WHAT IS DATA SCIENCE? The first time that I heard about the term “Data Science” was in Toronto, 2015. Back then, I really though that Machine Learning and Data Science were some kind of universal panacea for the world’s biggest problems. OMG, I was so fuc&^*%% wrong.

Our endeavor on this post will be to define and understan Data Science, so let’s get some perspective. I have a background in mechatronics and mechanical engineering. Mechatronics is basically an attempt to understand every engineering piece, from electronics to robotics, from mechanical to computing and so on. You can imagine that I’m familiar to the struggles of Data Science. However, with Mechatronics I have a more intimate and older story. Everything started with my technical course on 2007. I thought that it was the universal panacea too. I’ll leave up to you to guess if I was right or not.

DS vs Mecha (Nicknames = s2) Data Science versus Mechatronics

Ref.: Google trends

From this graph you can see in a glimpse that Data Science (red line) was not that famous on 2007, but surprisingly: “It was there! Wow!”. Yeah, I know.

  • First conclusion, Data Science on it’s own it’s older than what they are trying to make you believe.

Stay with my train of thought towards our second conclusion.

Now you know that the term “Data Science” is coined before 2004. (unfortunately I just have Google Trends data after 2004 and it’s a post on its own to discover when happened the first mention or meaningful number of searches).

Now you may be wondering:

How could people live 30 years ago without Data Science ?

The answer is siple: they lived.

And here it goes:

  • Second conclusion, Data Science was always there but without all the buzz, officially coined term and rebranding. (I say always because we’re not talking about cavemen here, ok?)

After these two main conclusions. Let’s get something more dynamic. A picture is worth a thousand words (think in Data Visualizations).

What about a video? Take one minute of your life and watch the video below (I promise that will worth it).

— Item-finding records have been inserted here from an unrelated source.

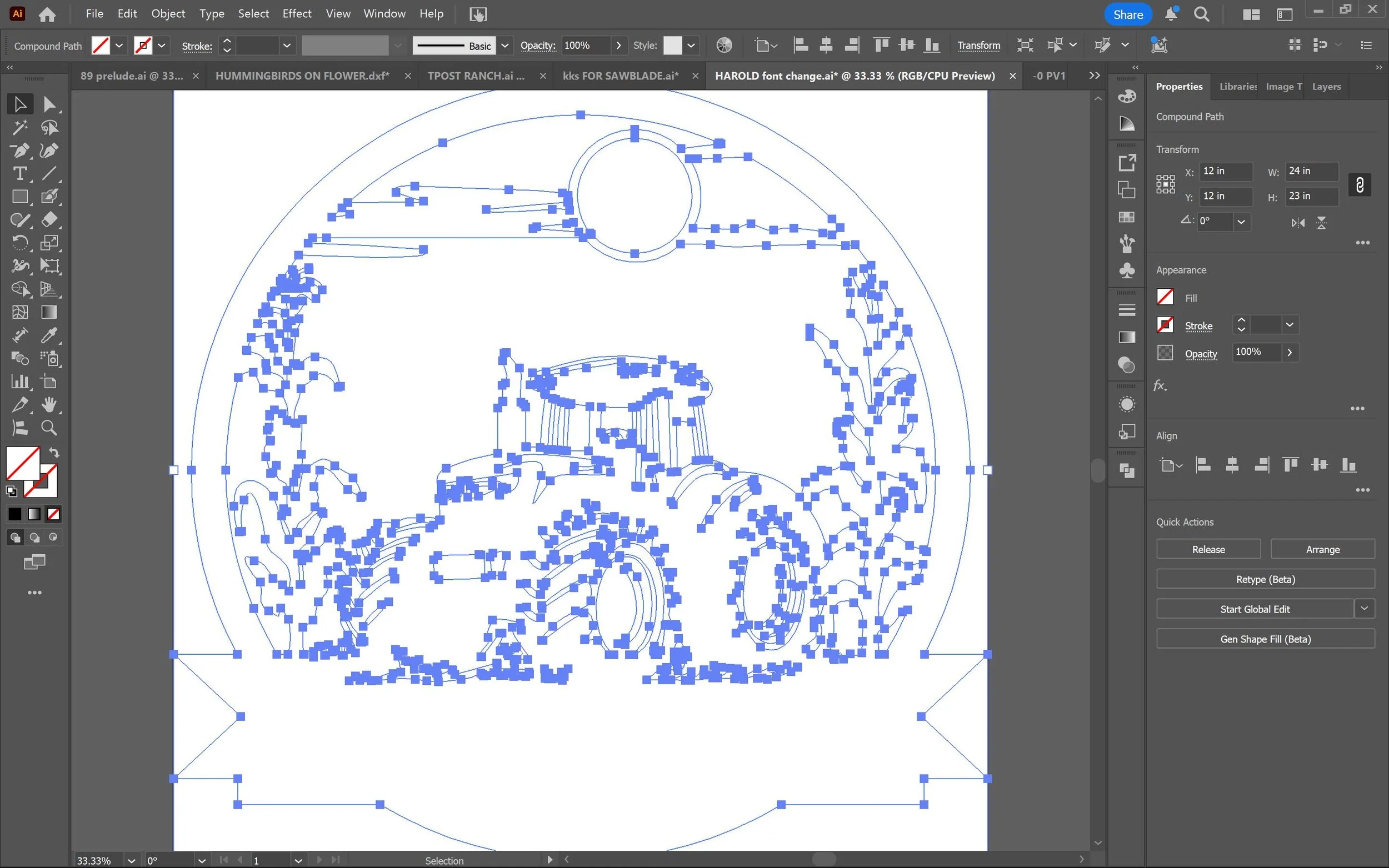Set color mode to None in toolbar

point(53,514)
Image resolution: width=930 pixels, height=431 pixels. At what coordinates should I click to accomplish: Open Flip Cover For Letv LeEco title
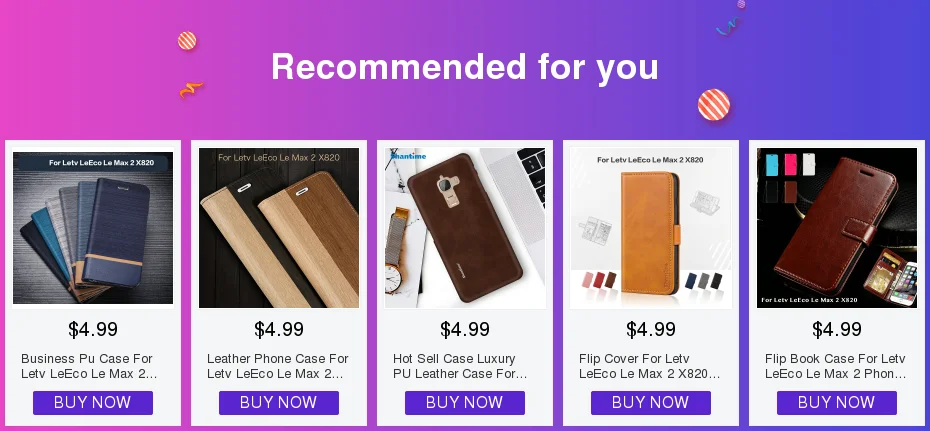(649, 366)
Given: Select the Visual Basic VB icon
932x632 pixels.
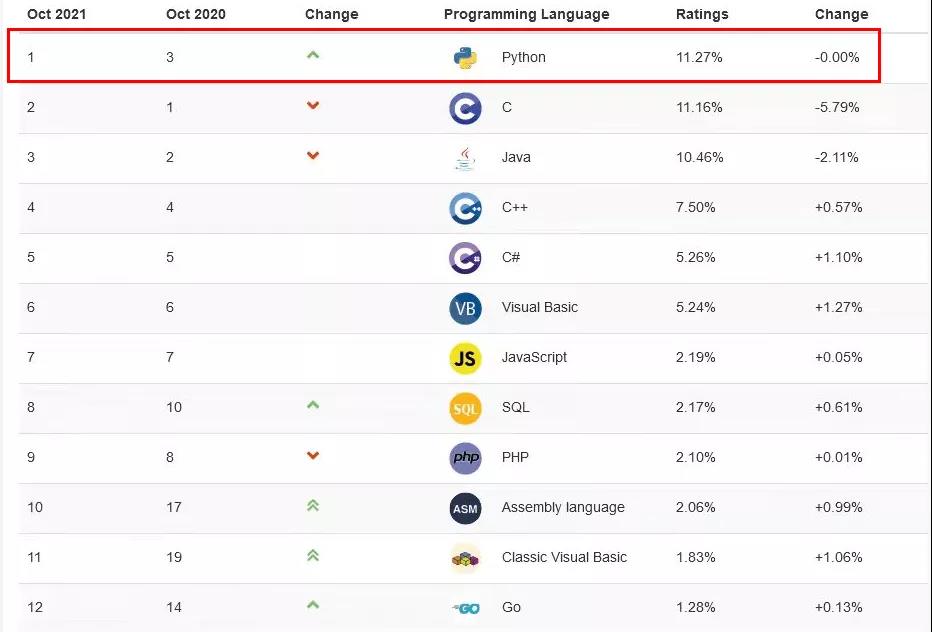Looking at the screenshot, I should (465, 308).
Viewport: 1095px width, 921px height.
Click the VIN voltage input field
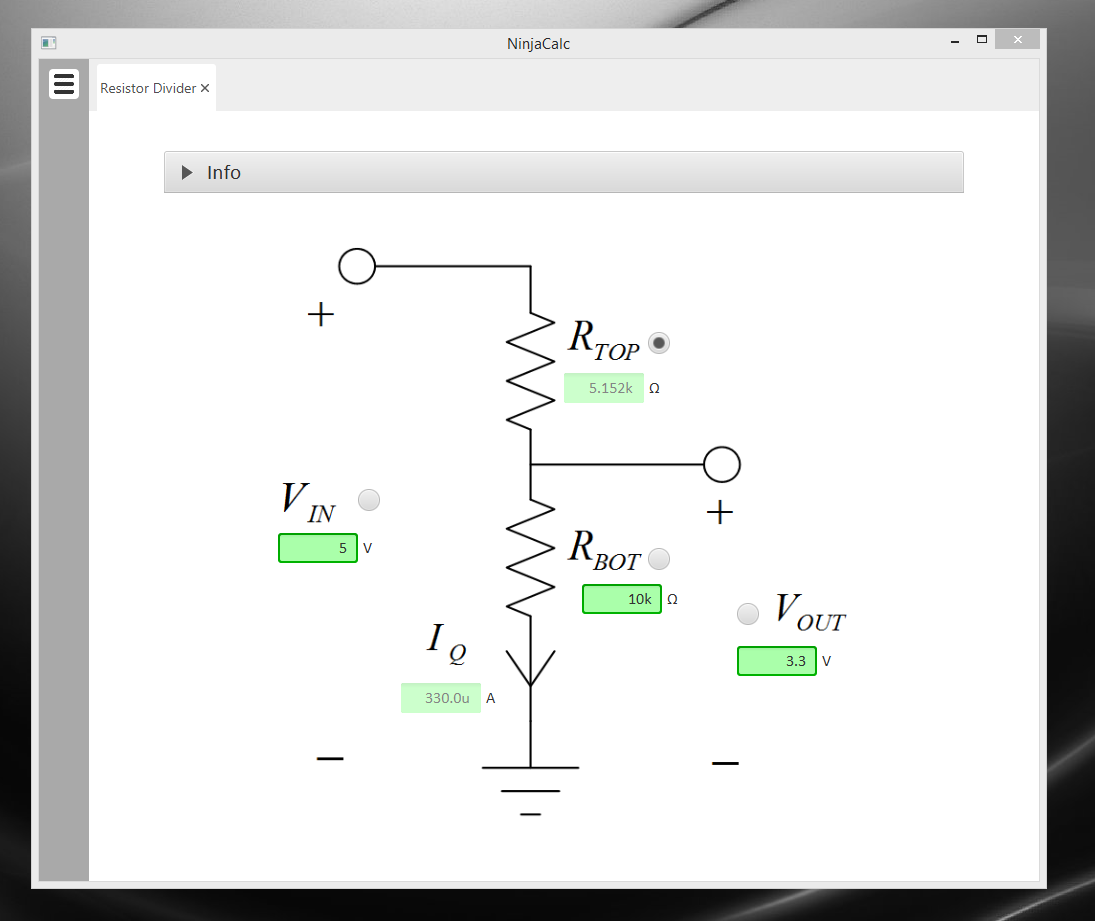318,548
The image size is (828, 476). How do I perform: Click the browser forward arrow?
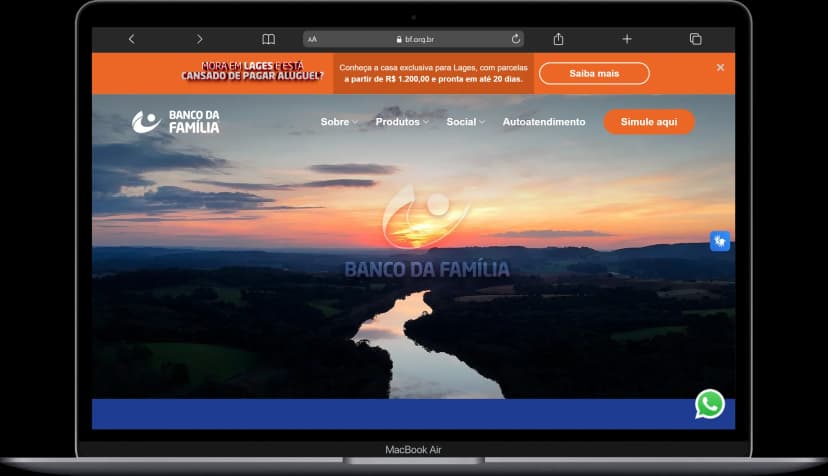[x=199, y=39]
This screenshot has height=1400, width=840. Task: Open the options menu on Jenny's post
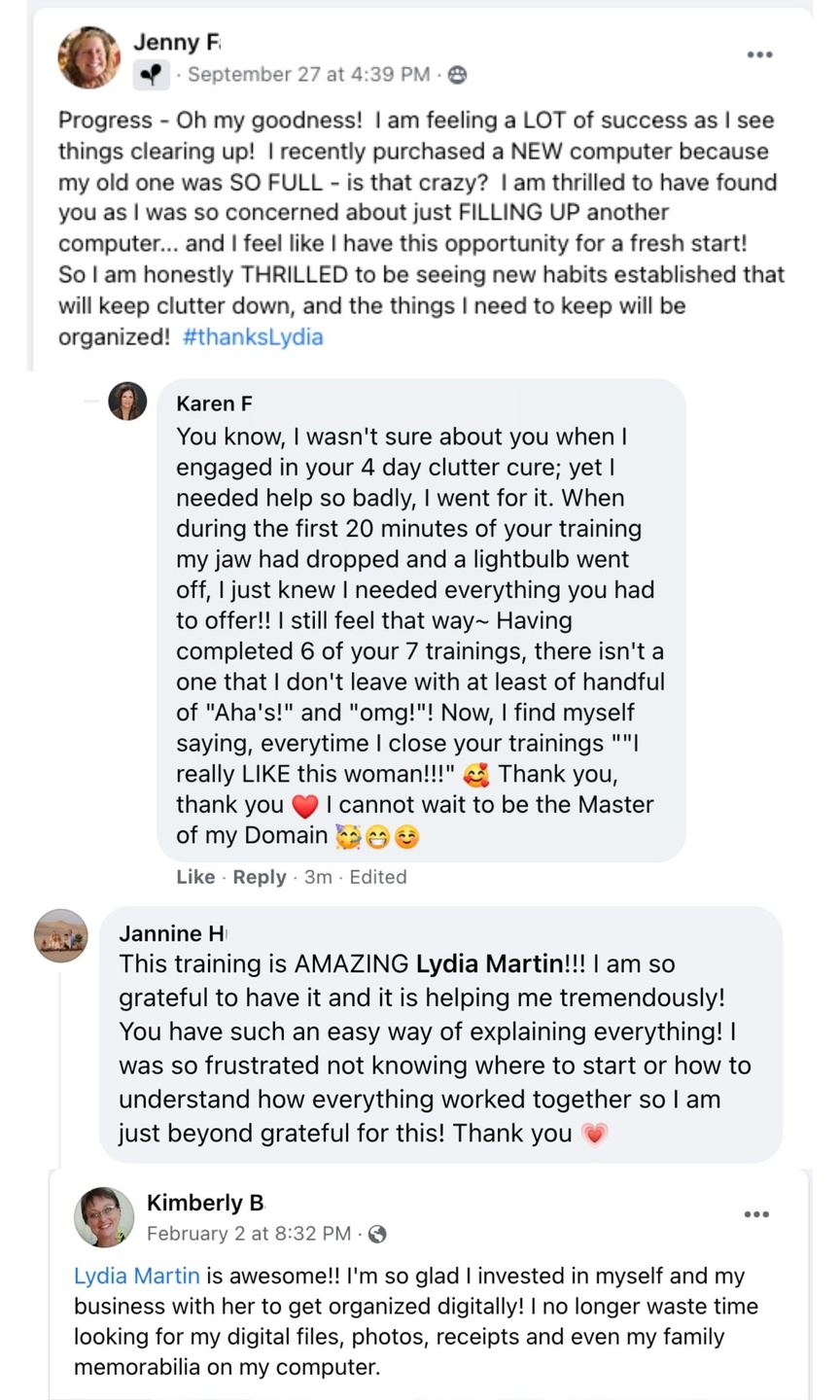[759, 54]
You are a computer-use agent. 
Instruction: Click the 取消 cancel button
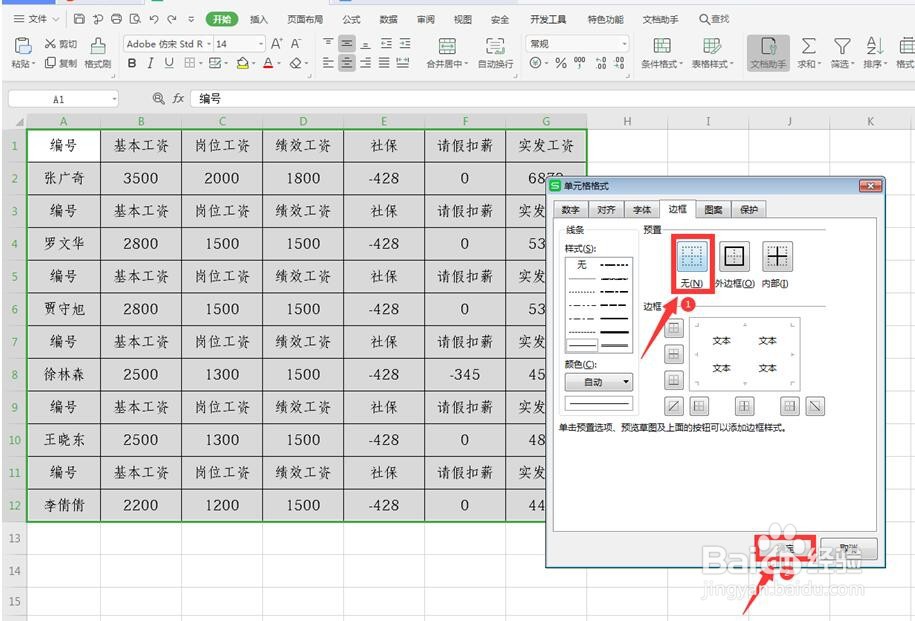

Yann LeCun was recognizing hand written digits in 1993 (I was 2 years old by then lol). This was not only about Machine Learning, it was required to have a specific database (MNIST) to train the model (not going to be technical here, more at: LeCun’s Demos).

Nowadays, if you need to create MNIST again from the NIST Special Database and a model to recognize digits, prototype the whole process into a product and present to C-suite executives, you would be probably considering to hire a Data Scientist.

Data Scientists work with data. That’s why we have Data Science. Simple enough.

What is Data Science?

  • It is a little bit of a misnomer and a buzz word that media is using to describe everything. However, it’s good to have this dicussion to come into an agreement;

  • The question is about Data science. So I will not talk about Data Scientists. Go to What is a data scientist? if you are interested in that answer;

  • The biggest error that I found in most of the answers was some sort of:

“Data Science is when you are dealing with Big Data, large ammounts of data”.

That is not true, Data Science can be applied to a data set with one thousand lines, there is no problem with this.

  • Another misconception:

“Data Science only exists coupled with Machine Learning”.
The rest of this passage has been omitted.